*SUPPLIED TEXT:*
A. A. tries to win my acceptance in advance for what she is about to say, by pretending that it is totally in echo with how I see noble cause, as she writes:
The Noble cause you wrote so accurate about. Yes, that noble cause that I cannot imagine not living for. Unfortunately this cause is no longer becoming a successfull doctor, socially active or charismaric person. I want to be met with the same intensity of mine (more or less) and be …
In the article on noble cause, I wrote:
And the thing about the noble cause is that it’s not there, not in a way that it doesn’t exist but like anything else, we are not aware of it until it’s out there and shining.
So, it is in complete contrast with my writing to state that “oh, my noble cause is no more this but that“.
The noble cause is not something that you choose, just as you can’t really chose who the baby in your stomach is going to be. It simply doesn’t work this way. For nearly all people, they have no idea what their noble cause is unless they have lived a life trying to accomplish it. And in case this sounds like a paradox to you, you can say the same about a child. You have no idea what that egg and sperm are going to turn out in the real world unless you support it happen and then you can tell it afterward.
So, the first thing to learn is that you can’t state your noble cause in a sentence or so, as long as it is not out there and shining, which typically happens when you are old or already dead, and again only, if you have really all the while did your best to achieve it.
Secondly, love and noble cause are two totally different matters. Love is the state of our relationship with someone or a thing, while „noble cause“ is the invisible path that our development is set in. It is extremely complex to describe how noble cause is linked to love and how it is not, but for the sake of this article let’s only point out that the person you love and all the acts of loving that person are part of your path, a path which if you continue following it for most of our lifetime, it can be considered as your noble cause. Again, it is far more complicated than all these, but it is important to comprehend that loving someone won’t substitute the path you have take, nor that path which you have to take substitutes the acts of loving the person you love.
If it is still too complex for you, go after both of them as if they are two totally separated things and till you may one day understand how they are related to one another.
The nonsense mix of truth and lies …
If you wonder how can it come that we are so wrong about relationships when there has been such a number of thinkers, philosophers, poets, story-tellers, prophets, and as well lover and etc in the past and we have access to their works, there is a simple answer to this. Most often we access their works through others, the others who mix their own lies with the work of those people, from public school, the universities, the national TV, all and all are contributing to this mix of lies and truth. Why are they doing so? Because otherwise, the wrong people won’t be able to stay in power.

*SUPPLIED MATERIAL:*
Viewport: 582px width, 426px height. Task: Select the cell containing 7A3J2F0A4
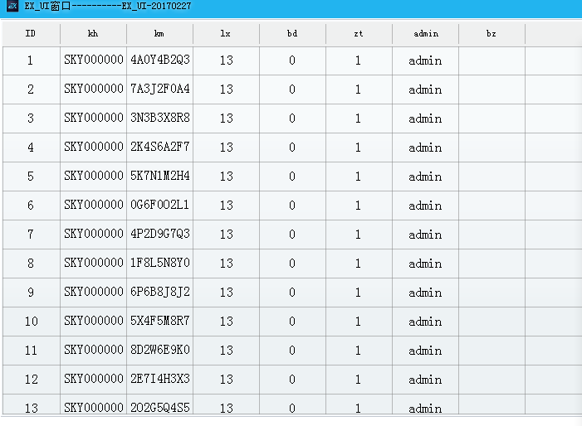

*REQUESTS:*
1/ In the essay on noble cause, when does a noble cause typically become "out there and shining"?
2/ Continue the essay on noble cause from its last sentence, in the same voice.

*ANSWERS TO THE EXERCISES:*
1/ Typically when you are old or already dead.

2/
With this background, I think what A. A. has written in the rest of her email, is a brilliant example on how this impossible mixture is presented to us as a coherent understanding of the world:
I want to be met with the same intensity of mine (more or less) and be inspired by a fellow soul to improve in spirtuality on the path towards my Creator. I want this person and the love connected to him to become a mean in the right direction. I dont want him to become the reason or the destination of lust and longing, just an undiscovered door that can reveal a new world of spiritual depth. Because I know that this wolrd exists still out of my reach, but the nurturing of a soul via the bond of love to another soul can reveal abilities beyond Our imagination. But the love has to be for Him and only Him. Love is not an obstacle as it is supposed to serve as releaf from physical distractions.
But no matter how good you are in mixing the truth with lies, there is a catch to it, you will loose to the reality. In the case of A. A. She is lost in how all these should work:
However, I find it difficult to understand how such a person Will just fall infront of my door way one day.
So, let’s point out few important matters here.
Starting with the beginning of what she has written, it is important to be aware that everyone who inspires you is not necessarily going to make a relationship for you. Some sort of balance between the couple is important in order to feel close to one another. Starting a relationship with someone way out of your league will only end up in disaster for both you. Any great imbalance in areas which are extremely important to you could end up damaging your relationship. This can be as stupid as for example if running is extremely important for you and you wish to go on running challenges with your partner on the weekends. If you start a relationship with a fat guy, who is uninterested in becoming lean or a bookworm, who is uninterested walking more than 15 minutes, even if you really wish him to, your relationship is going to suffer in the long run. But imbalances in areas which you don’t expect your partner to meet your abilities could be unimportant or even a positive aspect of the relationship. Because A. A. has written that she cares a lot about her intellectual abilities and wishes to meet someone with the same intensity, it is good to be conscious not to go for a romantic relationship with someone inspiring but with way more intellectual ability or alternatively it will be devastating for her, her romantic relationship and possibly her partner to choose someone whose mental abilities are not as brilliant as hers.
Next important issue to be aware of is that Allah and only Allah guides every and all things so perhaps you should expect the guidance from Him, it can happen through your relationship, it can happen through other things … So to believe that you are able to judge if the relationship with this person or that person will be Allah’s guidance for you or not, is kind of too much trust in your abilities as human beings. It is important to be hopeful that God helps you and guides you and as well use your relationship as a mean for your guidance but in the same time, it is foolish to believe you can dictate your wishes to the God.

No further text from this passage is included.